» WHAT YOU WILL DO
Reproduce the data below line by line, from its first line to the line with "Task: Expand the 基本設定 section", both included, and nothing past that point.
*** Opening of ENTRIES SHOWN ***
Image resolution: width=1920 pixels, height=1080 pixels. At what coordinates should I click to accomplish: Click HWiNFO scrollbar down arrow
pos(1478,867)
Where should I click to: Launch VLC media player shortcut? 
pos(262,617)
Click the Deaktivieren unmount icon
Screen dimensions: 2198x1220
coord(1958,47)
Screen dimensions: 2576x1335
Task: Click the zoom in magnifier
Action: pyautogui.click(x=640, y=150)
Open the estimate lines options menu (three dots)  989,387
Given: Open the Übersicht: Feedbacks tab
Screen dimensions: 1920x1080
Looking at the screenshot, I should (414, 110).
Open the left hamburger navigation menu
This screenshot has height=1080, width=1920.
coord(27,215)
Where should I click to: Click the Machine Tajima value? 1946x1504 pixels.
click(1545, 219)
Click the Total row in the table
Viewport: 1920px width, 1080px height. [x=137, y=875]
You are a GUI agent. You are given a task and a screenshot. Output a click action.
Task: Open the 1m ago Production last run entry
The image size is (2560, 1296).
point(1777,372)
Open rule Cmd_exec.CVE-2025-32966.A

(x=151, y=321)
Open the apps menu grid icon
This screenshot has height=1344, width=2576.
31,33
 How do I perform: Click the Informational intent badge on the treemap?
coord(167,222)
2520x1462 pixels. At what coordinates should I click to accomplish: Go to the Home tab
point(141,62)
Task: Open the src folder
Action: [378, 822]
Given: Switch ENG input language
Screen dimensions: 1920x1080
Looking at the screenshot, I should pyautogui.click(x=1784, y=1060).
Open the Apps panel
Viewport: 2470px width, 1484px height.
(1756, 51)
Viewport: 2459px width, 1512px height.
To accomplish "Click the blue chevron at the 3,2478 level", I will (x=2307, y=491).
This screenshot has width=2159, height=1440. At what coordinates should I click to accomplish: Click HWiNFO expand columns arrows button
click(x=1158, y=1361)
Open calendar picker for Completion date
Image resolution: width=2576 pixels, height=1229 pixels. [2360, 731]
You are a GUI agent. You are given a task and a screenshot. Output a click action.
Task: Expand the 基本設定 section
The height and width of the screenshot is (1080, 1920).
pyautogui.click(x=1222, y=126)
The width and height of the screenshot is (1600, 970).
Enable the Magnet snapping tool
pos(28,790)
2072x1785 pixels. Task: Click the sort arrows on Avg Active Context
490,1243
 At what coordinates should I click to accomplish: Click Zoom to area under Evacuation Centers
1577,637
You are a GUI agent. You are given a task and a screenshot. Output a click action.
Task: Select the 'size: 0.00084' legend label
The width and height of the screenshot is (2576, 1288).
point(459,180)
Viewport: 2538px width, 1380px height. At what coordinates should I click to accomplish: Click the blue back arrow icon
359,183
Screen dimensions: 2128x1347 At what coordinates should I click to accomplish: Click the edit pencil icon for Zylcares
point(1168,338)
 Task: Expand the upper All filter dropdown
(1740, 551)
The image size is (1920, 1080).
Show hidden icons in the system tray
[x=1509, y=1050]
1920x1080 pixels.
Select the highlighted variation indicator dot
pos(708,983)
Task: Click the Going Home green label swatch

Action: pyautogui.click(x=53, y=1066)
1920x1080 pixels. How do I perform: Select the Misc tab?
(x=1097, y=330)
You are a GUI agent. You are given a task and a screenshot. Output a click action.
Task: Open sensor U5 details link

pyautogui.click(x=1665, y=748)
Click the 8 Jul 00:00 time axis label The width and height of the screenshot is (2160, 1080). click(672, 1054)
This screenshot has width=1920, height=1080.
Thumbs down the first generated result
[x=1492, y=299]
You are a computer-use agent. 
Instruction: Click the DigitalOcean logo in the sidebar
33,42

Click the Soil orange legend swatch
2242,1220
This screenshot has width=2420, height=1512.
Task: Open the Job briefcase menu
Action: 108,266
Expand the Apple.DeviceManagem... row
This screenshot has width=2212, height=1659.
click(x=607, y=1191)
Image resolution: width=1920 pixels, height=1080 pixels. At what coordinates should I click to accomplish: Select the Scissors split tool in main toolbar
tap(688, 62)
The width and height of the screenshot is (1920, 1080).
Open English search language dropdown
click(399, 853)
*** Close of ENTRIES SHOWN ***
» SOLUTION TO THIS EXERCISE
Image resolution: width=1920 pixels, height=1080 pixels. At what coordinates should I click to accomplish: Click HWiNFO scrollbar down arrow
pos(1478,867)
Where should I click to: Launch VLC media player shortcut? 
pos(262,617)
Click the Deaktivieren unmount icon
Screen dimensions: 2198x1220
coord(1958,47)
Screen dimensions: 2576x1335
Task: Click the zoom in magnifier
Action: pyautogui.click(x=640, y=150)
Open the estimate lines options menu (three dots)  989,387
Given: Open the Übersicht: Feedbacks tab
Screen dimensions: 1920x1080
Looking at the screenshot, I should (414, 110).
Open the left hamburger navigation menu
This screenshot has height=1080, width=1920.
coord(27,215)
Where should I click to: Click the Machine Tajima value? 1946x1504 pixels.
click(1545, 219)
Click the Total row in the table
Viewport: 1920px width, 1080px height. [x=137, y=875]
You are a GUI agent. You are given a task and a screenshot. Output a click action.
Task: Open the 1m ago Production last run entry
The image size is (2560, 1296).
point(1777,372)
Open rule Cmd_exec.CVE-2025-32966.A

(x=151, y=321)
Open the apps menu grid icon
This screenshot has height=1344, width=2576.
31,33
 How do I perform: Click the Informational intent badge on the treemap?
coord(167,222)
2520x1462 pixels. At what coordinates should I click to accomplish: Go to the Home tab
point(141,62)
Task: Open the src folder
Action: [378, 822]
Given: Switch ENG input language
Screen dimensions: 1920x1080
Looking at the screenshot, I should pyautogui.click(x=1784, y=1060).
Open the Apps panel
Viewport: 2470px width, 1484px height.
(1756, 51)
Viewport: 2459px width, 1512px height.
To accomplish "Click the blue chevron at the 3,2478 level", I will (x=2307, y=491).
This screenshot has width=2159, height=1440. At what coordinates should I click to accomplish: Click HWiNFO expand columns arrows button
click(x=1158, y=1361)
Open calendar picker for Completion date
Image resolution: width=2576 pixels, height=1229 pixels. [2360, 731]
You are a GUI agent. You are given a task and a screenshot. Output a click action.
Task: Expand the 基本設定 section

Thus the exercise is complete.